Se insistirmos em ver com os olhos aristotélicos, então não veremos mais que partes de um rosto fragmentado e compreendido, descobrindo as diferenças. Levinas propõe uma nova vista, um novo olhar sobre o Rosto que me permitirá entrever o vestígio, o Infinito para além do Rosto, para além do que vejo, nas palavras de Levinas, para «além do dado» (5), o verdadeiramente Outro. Mas isso só será possível se cultivarmos a percepção simbólica que exige fechar os olhos e render-nos ao silêncio da contemplação. Permitirmo-nos demorar no Rosto, tomando o ritmo lento de um ritual, dispor-nos-á a olhar o Rosto como ícone, como transparência para esse Infinito, capaz de nos revolver as entranhas e criar a responsabilidade exigida.
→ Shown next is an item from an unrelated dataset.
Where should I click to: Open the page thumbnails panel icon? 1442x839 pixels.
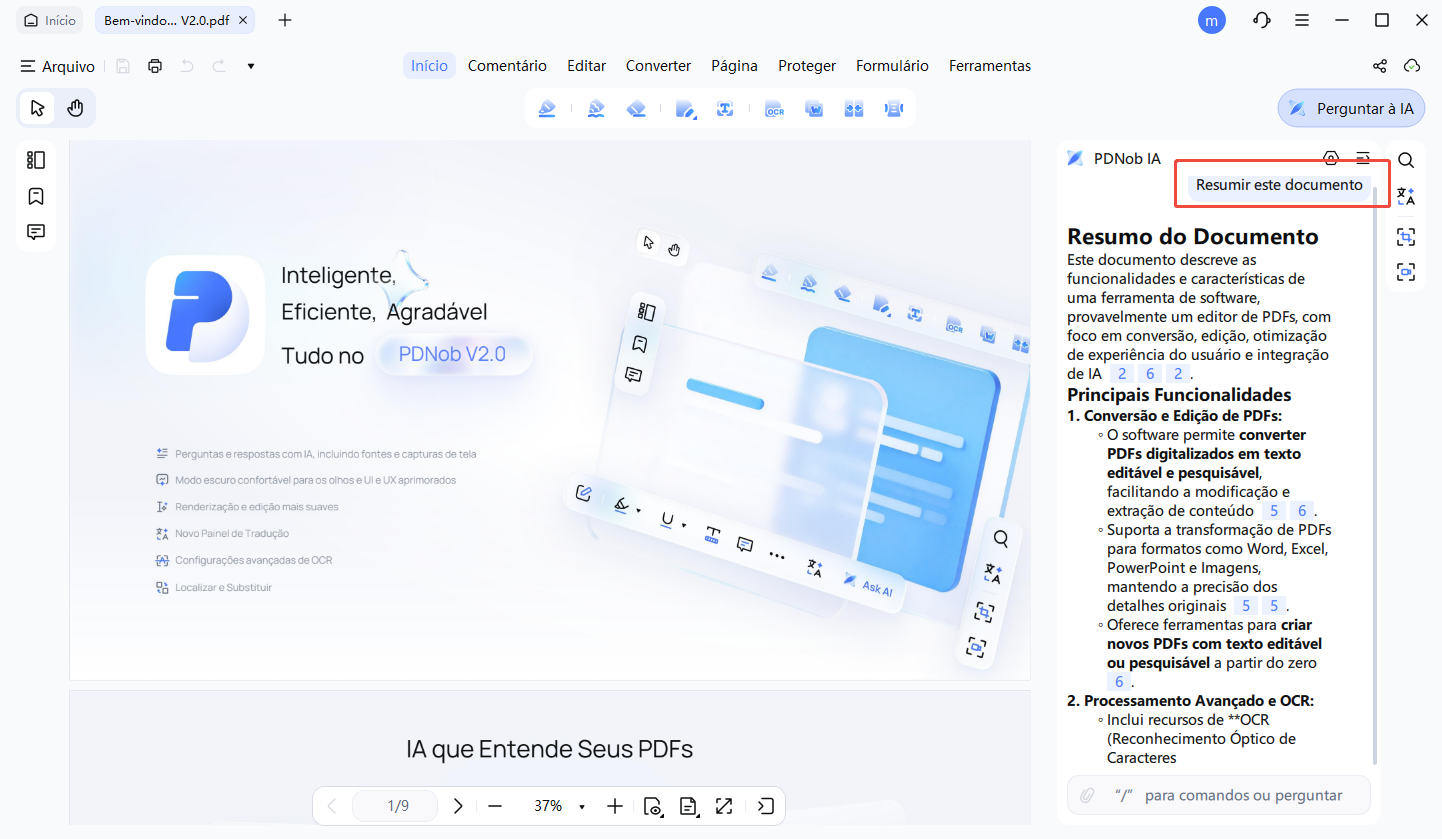tap(36, 160)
É verdade que soa a uma utopia impossível de alcançar. Contudo, é exactamente como utopia que a filosofia de Levinas permanece actual e actualizável, uma vez que nos aponta um ideal que nos orienta enquanto seres humanos. A este ideal, Levinas chama-lhe santidade, enquanto qualidade de uma pessoa que, no seu ser, é mais intrínseca ao ser do outro que ao seu próprio ser. Não é por ser inalcançável que a sua persecução seja inútil, pois ao tendermos para um mundo em que os rostos de facto nos afectam, nos movem, nos tiram da indiferença e nos apelam a uma resposta, então tenderemos para um mundo mais humano, mais sensível ao humano e mais perto de restaurar a nossa primitiva natureza – ser buscadores de Rostos que nos completam na relação.
(1) Aristóteles, «Livro I», em Metafísica, trad. Vincenzo Cocco, 2.a ed. (Coimbra: Atlântida, 1969), n. 980a.
(2) Platão, «O Banquete», em Platão (O Banquete, Fedro, Apologia de Sócrates), trad. Maria Teresa Schiappa de Azevedo, Colecção Grandes Filósofos (Lisboa: Edições 70, 2008), n. 189d-193c.
(3) Emmanuel Lévinas, «A: Metafísica e Transcendência; 4. A metafísica precede a ontologia», em Totalidade e infinito, trad. José Pinto Ribeiro (Lisboa: Edições 70, 1988), 31–37.
(4) Levinas, Ética e Infinito.
(5) Levinas, Humanismo do Outro Homem, 64.